2012 will be a challenging year in that several pieces new to me are on the horizon. Some old favorites will also renew their acquaintance, and a Pops series that is up there with the best of them lay in store.
Our first performance this year, as in most recent years, will be the Martin Luther King, Jr. Celebration Concert at the Bijou Theatre on Sunday, January 15. Michael Rodgers, the Knoxville Opera Gospel Choir and the MLK Celebration Choir will melt our faces with a mix of Gospel and inspiring classical selections.

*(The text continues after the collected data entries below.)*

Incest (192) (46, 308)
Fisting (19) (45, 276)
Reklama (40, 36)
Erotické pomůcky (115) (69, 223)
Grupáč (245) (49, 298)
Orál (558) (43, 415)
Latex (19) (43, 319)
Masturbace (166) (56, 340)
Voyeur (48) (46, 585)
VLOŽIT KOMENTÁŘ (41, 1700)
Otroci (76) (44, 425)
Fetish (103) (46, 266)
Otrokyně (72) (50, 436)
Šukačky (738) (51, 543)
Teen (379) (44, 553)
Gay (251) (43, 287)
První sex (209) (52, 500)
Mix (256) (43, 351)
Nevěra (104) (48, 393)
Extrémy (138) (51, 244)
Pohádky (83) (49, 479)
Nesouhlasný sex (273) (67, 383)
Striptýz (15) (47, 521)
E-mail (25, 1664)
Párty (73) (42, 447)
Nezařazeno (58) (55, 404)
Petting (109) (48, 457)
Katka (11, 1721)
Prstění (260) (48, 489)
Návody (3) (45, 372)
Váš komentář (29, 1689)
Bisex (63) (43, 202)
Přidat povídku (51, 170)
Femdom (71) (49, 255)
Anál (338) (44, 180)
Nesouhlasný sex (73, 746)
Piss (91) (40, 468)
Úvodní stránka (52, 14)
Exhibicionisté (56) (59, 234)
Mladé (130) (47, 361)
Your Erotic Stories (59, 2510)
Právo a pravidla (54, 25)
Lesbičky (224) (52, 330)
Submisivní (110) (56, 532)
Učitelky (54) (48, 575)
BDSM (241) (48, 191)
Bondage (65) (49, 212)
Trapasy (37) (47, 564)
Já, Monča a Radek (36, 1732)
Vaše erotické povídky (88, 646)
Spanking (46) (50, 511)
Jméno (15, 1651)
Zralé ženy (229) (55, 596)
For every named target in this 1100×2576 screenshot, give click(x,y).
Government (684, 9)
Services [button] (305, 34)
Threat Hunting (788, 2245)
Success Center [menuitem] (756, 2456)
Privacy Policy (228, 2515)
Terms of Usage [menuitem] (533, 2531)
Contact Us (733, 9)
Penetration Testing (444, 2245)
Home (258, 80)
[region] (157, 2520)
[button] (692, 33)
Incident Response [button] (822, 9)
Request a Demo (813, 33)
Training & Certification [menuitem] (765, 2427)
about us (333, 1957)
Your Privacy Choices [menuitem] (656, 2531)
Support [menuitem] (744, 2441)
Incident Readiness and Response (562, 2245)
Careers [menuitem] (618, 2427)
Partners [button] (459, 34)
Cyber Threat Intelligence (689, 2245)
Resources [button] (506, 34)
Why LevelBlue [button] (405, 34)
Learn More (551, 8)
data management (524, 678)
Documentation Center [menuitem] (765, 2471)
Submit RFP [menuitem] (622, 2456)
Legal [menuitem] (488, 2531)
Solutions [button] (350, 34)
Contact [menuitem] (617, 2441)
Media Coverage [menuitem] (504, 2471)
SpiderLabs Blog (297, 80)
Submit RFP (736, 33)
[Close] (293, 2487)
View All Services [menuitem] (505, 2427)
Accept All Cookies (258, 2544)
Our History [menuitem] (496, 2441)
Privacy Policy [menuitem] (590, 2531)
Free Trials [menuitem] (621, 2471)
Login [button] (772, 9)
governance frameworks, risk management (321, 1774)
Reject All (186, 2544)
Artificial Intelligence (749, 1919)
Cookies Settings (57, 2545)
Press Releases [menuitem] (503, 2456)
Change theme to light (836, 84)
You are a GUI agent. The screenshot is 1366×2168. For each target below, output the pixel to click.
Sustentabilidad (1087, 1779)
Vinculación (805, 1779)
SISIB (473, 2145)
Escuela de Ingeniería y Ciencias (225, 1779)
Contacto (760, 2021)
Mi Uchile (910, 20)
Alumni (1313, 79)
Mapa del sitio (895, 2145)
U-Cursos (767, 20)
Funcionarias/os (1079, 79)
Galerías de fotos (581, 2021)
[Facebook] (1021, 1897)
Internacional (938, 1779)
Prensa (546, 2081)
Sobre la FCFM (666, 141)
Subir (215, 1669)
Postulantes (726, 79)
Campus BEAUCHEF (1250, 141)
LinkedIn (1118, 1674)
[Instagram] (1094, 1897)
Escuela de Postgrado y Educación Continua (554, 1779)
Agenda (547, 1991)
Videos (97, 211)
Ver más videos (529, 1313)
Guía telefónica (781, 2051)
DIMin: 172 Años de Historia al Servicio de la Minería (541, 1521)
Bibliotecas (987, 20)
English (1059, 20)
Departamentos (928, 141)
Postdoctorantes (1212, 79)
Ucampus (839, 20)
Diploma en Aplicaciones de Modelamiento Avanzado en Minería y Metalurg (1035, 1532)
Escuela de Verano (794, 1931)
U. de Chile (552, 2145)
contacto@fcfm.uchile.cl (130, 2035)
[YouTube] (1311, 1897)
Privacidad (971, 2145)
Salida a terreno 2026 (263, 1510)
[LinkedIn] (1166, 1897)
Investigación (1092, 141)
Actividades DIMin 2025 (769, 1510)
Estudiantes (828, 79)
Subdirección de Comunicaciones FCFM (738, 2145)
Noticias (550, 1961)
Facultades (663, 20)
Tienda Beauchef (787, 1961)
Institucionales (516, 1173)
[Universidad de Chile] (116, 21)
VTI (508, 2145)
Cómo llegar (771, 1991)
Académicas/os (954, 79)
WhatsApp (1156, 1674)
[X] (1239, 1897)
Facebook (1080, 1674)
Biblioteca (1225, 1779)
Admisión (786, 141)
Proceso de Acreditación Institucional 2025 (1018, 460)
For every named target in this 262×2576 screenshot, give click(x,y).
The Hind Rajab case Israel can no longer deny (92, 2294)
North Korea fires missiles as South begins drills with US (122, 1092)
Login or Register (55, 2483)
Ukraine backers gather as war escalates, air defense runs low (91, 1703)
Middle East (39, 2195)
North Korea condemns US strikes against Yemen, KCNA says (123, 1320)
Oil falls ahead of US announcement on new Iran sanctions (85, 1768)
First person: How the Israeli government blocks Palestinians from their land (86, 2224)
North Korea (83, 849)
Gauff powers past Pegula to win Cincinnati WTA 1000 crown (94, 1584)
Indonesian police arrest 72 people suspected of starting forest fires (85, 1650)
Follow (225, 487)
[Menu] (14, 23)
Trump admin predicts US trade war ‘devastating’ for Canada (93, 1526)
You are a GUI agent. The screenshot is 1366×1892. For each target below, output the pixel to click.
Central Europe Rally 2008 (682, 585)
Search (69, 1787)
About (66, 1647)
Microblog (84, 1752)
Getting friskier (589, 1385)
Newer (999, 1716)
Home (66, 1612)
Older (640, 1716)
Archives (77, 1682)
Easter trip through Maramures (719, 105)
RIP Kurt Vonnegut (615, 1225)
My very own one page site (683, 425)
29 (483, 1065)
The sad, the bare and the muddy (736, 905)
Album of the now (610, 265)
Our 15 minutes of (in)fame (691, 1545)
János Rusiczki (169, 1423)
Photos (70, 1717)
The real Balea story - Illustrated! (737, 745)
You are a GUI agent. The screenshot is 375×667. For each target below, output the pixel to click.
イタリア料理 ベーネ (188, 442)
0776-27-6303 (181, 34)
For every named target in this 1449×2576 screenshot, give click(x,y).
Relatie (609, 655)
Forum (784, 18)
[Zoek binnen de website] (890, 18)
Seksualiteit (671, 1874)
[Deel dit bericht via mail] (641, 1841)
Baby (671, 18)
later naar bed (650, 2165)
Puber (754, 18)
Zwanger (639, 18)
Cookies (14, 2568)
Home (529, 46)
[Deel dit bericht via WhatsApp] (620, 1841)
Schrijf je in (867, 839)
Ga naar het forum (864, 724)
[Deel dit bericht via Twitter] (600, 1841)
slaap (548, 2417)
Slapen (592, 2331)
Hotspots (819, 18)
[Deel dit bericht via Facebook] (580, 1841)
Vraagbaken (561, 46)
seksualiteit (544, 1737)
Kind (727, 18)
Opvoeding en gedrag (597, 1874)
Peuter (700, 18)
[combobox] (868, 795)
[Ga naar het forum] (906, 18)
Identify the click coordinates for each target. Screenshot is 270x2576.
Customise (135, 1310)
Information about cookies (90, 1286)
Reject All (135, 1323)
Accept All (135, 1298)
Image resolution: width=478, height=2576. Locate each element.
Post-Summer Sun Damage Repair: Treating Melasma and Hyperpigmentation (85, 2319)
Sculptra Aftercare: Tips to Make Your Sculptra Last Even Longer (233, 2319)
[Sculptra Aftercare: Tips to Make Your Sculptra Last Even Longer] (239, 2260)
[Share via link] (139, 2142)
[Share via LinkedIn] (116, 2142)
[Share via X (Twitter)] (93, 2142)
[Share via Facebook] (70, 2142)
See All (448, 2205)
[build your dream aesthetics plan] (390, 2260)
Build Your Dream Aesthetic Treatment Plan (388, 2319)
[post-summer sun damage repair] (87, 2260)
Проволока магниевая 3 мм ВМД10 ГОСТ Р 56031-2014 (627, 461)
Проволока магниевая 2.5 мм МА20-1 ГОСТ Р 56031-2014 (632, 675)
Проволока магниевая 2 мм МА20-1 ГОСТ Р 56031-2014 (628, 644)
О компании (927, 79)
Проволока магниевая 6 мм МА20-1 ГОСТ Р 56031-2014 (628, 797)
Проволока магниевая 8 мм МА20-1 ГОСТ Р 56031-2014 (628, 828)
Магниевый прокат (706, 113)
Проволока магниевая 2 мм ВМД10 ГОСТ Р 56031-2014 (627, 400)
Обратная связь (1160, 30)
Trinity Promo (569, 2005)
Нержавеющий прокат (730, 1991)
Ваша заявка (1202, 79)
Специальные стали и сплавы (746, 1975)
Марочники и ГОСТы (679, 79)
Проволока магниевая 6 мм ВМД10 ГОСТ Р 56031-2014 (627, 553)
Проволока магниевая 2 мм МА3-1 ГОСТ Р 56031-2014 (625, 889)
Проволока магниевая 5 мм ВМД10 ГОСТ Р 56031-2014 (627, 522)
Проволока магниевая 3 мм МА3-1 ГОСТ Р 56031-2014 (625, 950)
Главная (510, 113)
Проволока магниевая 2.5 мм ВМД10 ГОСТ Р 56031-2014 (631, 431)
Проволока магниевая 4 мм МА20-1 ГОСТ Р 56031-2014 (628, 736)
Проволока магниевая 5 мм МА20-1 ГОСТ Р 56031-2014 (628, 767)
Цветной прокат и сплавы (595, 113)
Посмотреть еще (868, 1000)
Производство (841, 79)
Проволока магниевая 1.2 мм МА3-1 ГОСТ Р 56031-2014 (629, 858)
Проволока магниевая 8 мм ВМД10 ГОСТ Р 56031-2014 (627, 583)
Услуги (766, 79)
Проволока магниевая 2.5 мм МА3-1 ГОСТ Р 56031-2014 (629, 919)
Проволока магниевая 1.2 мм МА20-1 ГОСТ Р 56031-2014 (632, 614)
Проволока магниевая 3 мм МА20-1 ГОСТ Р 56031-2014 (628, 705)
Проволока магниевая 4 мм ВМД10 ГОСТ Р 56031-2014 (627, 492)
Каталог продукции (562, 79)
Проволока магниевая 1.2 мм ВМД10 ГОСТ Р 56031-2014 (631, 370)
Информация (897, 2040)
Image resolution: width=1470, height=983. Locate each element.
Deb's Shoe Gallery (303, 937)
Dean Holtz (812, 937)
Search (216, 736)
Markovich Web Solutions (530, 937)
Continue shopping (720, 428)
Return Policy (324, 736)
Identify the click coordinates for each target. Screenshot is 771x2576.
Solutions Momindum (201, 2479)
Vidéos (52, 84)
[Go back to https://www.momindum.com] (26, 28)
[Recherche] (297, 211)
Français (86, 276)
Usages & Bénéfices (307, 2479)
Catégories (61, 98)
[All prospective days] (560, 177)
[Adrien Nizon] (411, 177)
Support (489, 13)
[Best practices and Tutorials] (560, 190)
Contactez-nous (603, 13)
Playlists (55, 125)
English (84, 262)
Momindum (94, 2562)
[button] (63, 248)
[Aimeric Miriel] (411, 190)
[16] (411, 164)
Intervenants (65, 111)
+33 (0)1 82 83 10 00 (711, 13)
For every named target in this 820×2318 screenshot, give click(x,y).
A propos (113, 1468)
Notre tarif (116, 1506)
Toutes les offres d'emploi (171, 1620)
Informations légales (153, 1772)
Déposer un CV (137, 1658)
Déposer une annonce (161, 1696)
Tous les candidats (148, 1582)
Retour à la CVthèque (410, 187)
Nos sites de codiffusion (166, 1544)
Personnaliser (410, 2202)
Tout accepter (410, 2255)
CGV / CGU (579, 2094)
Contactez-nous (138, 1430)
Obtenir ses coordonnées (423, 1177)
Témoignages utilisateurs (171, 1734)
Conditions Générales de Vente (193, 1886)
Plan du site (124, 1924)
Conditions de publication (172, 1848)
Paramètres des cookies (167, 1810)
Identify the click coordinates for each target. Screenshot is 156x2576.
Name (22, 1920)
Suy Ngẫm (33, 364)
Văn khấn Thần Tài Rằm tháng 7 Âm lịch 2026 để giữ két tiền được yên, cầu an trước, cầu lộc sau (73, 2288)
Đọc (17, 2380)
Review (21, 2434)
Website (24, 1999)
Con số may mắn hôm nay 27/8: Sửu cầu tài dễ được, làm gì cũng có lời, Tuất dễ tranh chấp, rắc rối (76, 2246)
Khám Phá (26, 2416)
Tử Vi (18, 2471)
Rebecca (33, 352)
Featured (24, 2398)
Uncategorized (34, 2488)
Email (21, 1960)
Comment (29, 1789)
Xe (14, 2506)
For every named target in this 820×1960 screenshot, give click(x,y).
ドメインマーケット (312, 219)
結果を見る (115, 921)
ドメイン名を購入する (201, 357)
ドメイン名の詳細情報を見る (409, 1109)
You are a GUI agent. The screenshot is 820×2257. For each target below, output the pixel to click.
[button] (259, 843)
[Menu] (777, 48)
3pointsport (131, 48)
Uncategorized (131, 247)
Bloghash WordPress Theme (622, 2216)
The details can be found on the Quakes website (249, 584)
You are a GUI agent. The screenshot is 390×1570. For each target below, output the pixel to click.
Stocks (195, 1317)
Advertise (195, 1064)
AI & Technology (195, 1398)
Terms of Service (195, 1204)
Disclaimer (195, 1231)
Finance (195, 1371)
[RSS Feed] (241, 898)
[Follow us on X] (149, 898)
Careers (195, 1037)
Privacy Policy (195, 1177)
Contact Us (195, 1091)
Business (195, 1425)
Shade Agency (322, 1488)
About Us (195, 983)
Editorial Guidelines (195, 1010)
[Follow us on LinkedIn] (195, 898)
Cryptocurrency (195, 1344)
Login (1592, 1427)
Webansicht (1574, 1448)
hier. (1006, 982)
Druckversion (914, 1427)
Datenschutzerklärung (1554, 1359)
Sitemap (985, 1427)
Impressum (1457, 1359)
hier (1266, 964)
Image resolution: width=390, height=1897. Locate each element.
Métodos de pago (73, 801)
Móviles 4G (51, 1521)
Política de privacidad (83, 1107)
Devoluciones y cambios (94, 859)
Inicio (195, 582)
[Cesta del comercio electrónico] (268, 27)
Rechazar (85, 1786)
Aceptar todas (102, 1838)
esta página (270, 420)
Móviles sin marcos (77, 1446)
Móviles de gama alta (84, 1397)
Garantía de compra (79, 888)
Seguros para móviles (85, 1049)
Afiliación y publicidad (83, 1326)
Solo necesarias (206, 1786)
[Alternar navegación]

Stepping to the plate later that week will be Mozart on the 19th and 20th. I haven’t played the “Elvira Madigan” piano concerto since my first season here, 1986, although I’d played it several times already in the 80's. The harmonies the muted violas create in the slow movement have appeared in dreams I’ve had, so aloof and moody. A new-to-me (no. 23) and a tried-and-true (no. 40) Mozart Symphony sandwich the concerto in this Masterworks production led by guest conductor Edward Cumming. Maestro Cumming is Orchestra Director at the Hartt School of Music, my alma mater.
Baroque music closes out the month with James Fellenbaum leading and playing works of Bach, Purcell, Handel and Vivaldi. The two Bach works, Brandenburg Concerto No. 6 and Orchestral Suite No. 2 in B Minor are prime examples of works whose titles reveal very little of the caliber of perfection achieved in their composition.
Our Pops series is going to rock with Manhattan Transfer and Richard Marx topping the bill on Feb. 4th and March 16th, respectively. Works that shine in the advancing musical firmament are Mahler’s 2nd, Schoenberg’s Nacht, Holst’s Planets, Debussy’s Mer, and Ravel’s Piano Concerto in G. In the chamber department Stravinsky’s Concerto in D, Chausson’s Concerto for Violin, Piano and String Quartet, and Schubert’s Piano Trio in E-flat are all new pieces for me that invite me into their mystery. Wow. Better get to work.